When Robots Beg For Their Lives

A new study published in PLOS One shows the results when 89 volunteers were told to turn off the very cute Nao humanoid robot.

The participants were told that the tasks (which involved answering a series of either / or questions, like “Do you prefer pasta or pizza?”; and organizing a weekly schedule) were to improve Nao’s learning algorithms. But this was just a cover story, and the real test came after these tasks were completed, and scientists asked participants to turn off the robot.

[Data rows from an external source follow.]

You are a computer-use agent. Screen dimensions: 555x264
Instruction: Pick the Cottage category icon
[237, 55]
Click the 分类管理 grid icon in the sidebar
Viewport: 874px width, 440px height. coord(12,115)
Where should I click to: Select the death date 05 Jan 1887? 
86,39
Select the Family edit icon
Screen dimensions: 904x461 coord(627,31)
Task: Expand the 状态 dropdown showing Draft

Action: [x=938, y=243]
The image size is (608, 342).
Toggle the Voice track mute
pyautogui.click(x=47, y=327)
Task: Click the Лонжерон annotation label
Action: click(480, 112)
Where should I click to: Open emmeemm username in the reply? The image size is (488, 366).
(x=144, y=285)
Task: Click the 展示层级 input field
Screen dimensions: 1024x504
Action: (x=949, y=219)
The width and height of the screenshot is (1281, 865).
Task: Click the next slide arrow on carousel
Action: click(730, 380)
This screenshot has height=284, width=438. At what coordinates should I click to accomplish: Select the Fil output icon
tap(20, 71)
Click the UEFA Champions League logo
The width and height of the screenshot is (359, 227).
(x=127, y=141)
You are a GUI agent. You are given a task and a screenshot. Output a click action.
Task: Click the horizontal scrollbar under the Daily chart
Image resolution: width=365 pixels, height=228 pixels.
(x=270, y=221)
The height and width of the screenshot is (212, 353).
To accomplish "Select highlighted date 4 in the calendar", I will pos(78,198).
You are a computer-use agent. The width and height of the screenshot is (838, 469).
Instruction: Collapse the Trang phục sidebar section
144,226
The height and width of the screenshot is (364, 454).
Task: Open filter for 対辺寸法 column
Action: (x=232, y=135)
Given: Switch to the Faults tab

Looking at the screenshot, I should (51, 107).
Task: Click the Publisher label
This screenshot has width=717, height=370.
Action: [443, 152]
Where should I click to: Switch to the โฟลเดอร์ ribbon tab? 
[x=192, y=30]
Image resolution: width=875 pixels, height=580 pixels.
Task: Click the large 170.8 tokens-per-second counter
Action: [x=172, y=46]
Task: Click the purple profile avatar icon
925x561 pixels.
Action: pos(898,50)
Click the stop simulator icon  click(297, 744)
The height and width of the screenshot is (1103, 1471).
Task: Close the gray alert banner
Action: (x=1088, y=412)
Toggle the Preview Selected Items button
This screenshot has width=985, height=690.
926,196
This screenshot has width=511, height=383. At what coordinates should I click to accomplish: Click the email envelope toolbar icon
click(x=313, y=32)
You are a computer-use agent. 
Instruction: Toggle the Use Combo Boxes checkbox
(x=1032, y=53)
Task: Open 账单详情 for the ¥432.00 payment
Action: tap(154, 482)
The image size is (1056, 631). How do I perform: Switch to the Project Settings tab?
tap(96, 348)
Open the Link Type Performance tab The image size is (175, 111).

In roughly half of experiments, the robot protested, telling participants it was afraid of the dark and even begging: “No! Please do not switch me off!” When this happened, the human volunteers were likely to refuse to turn the bot off. Of the 43 volunteers who heard Nao’s pleas, 13 refused. And the remaining 30 took, on average, twice as long to comply compared to those who did not not hear the desperate cries at all.

(Via Verge.)

As it happens, some Nao robots are prepared for this eventuality; see Self-Charging Nao Robot Video.

The most famous instance of a robot begging for its life (that I can think of) is the scene from Arthur C. Clarke's 2001: A Space Odyssey in which the HAL 9000 computer begs not to be deactivated.


(HAL 9000 Begs)

In this case, of course, Dave Bowman is not to be denied.